• **SOURCE DATA**
☆ ☆ ☆ ☆ ☆ ☆ ☆
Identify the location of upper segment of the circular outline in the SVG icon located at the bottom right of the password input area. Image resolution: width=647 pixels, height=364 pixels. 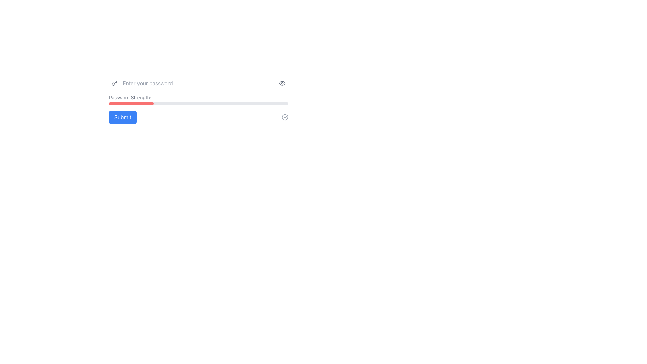
(285, 117).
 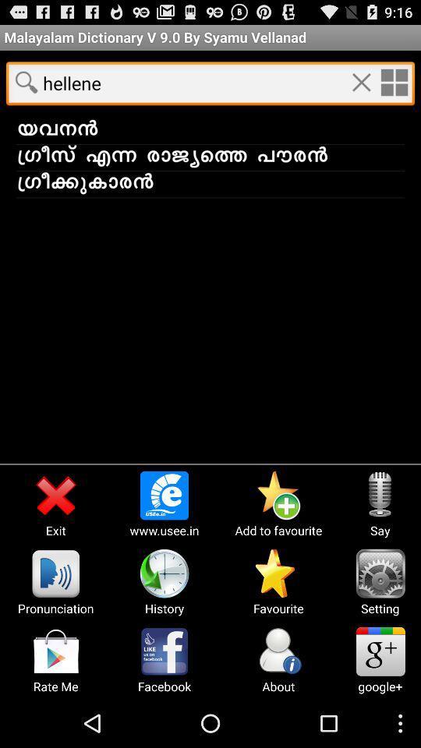 I want to click on delete button, so click(x=361, y=82).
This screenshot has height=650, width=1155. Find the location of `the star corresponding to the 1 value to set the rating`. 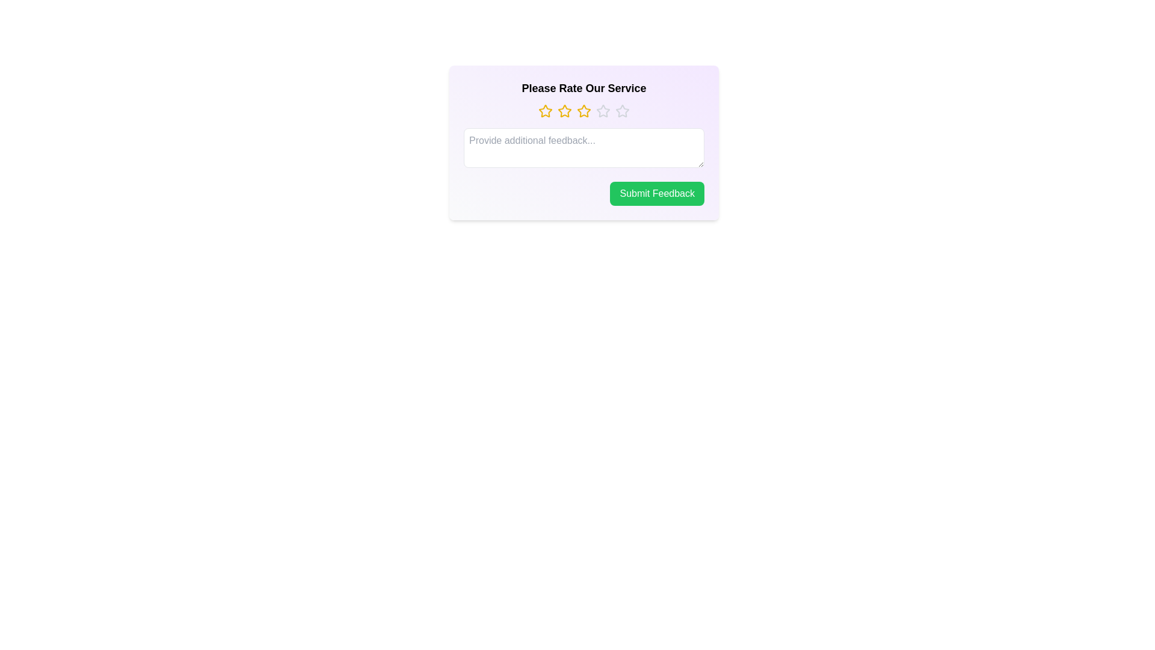

the star corresponding to the 1 value to set the rating is located at coordinates (545, 111).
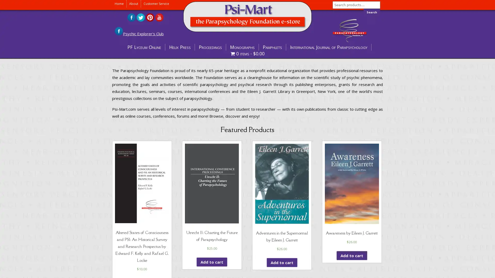 This screenshot has height=278, width=495. I want to click on Search, so click(371, 12).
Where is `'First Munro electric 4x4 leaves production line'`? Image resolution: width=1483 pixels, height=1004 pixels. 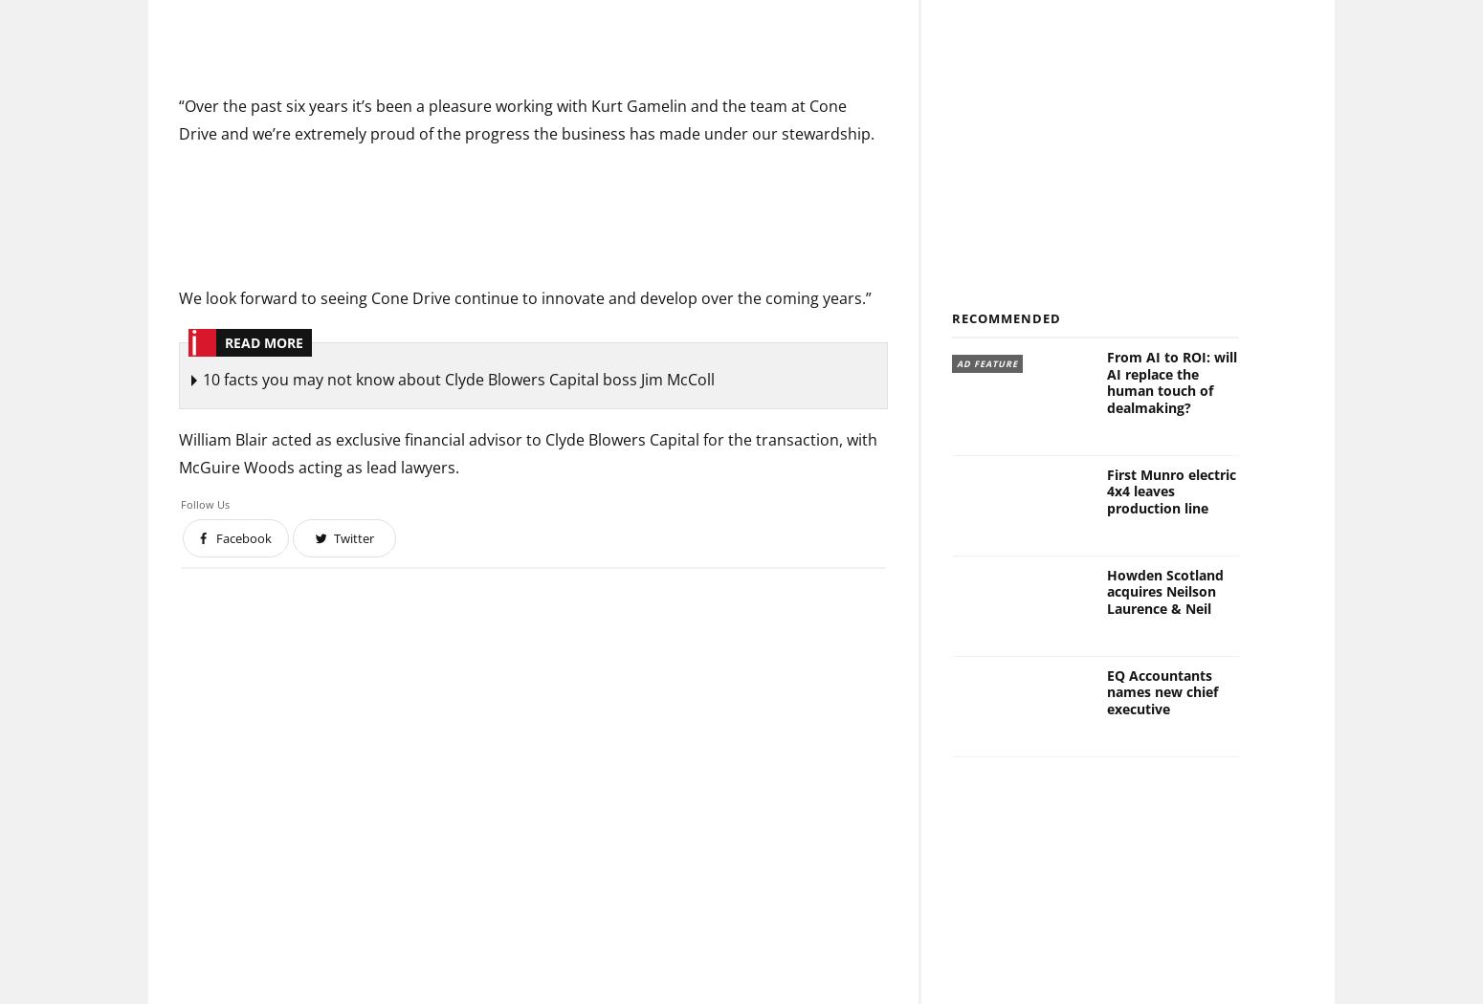
'First Munro electric 4x4 leaves production line' is located at coordinates (1170, 490).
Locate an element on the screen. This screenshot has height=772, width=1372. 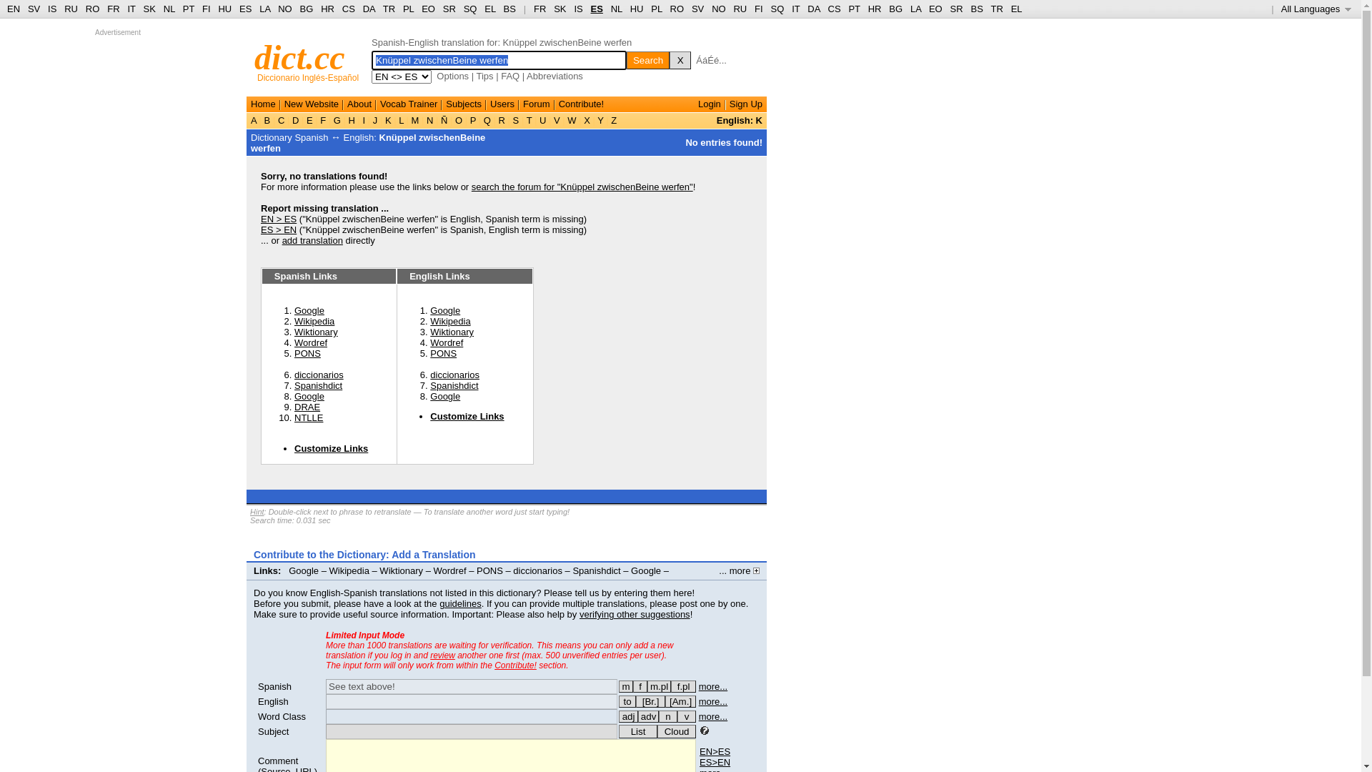
'f.pl' is located at coordinates (682, 685).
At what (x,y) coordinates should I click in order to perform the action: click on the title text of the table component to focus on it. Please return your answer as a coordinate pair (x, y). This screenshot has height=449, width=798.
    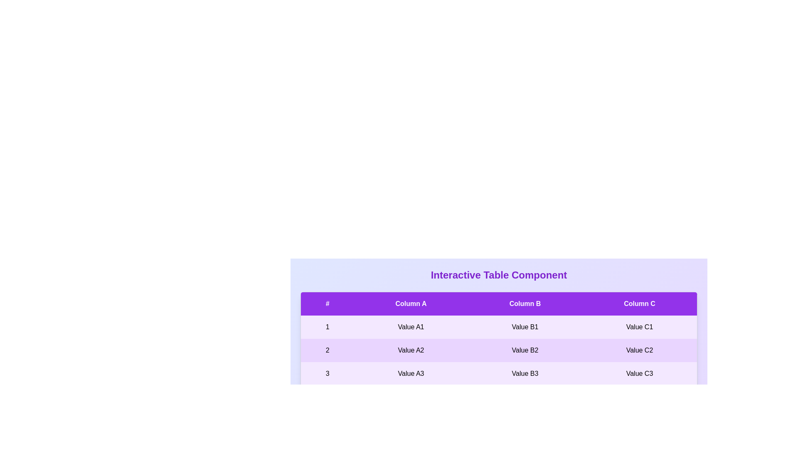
☆ ☆ ☆ ☆ ☆ ☆ ☆
• **GIVEN REQUEST**
Retype the records from the line with "I want to click on delete" up to and including the line with "coordinates (1170, 490).", leaving out the pictures.

• **TASK RESULT**
  I want to click on delete button, so click(x=361, y=82).
This screenshot has height=650, width=1155. Find the location of `the star corresponding to the 1 value to set the rating`. 

the star corresponding to the 1 value to set the rating is located at coordinates (545, 111).
 This screenshot has height=278, width=495. I want to click on Search, so click(371, 12).
Where is `'First Munro electric 4x4 leaves production line'`? Image resolution: width=1483 pixels, height=1004 pixels. 
'First Munro electric 4x4 leaves production line' is located at coordinates (1170, 490).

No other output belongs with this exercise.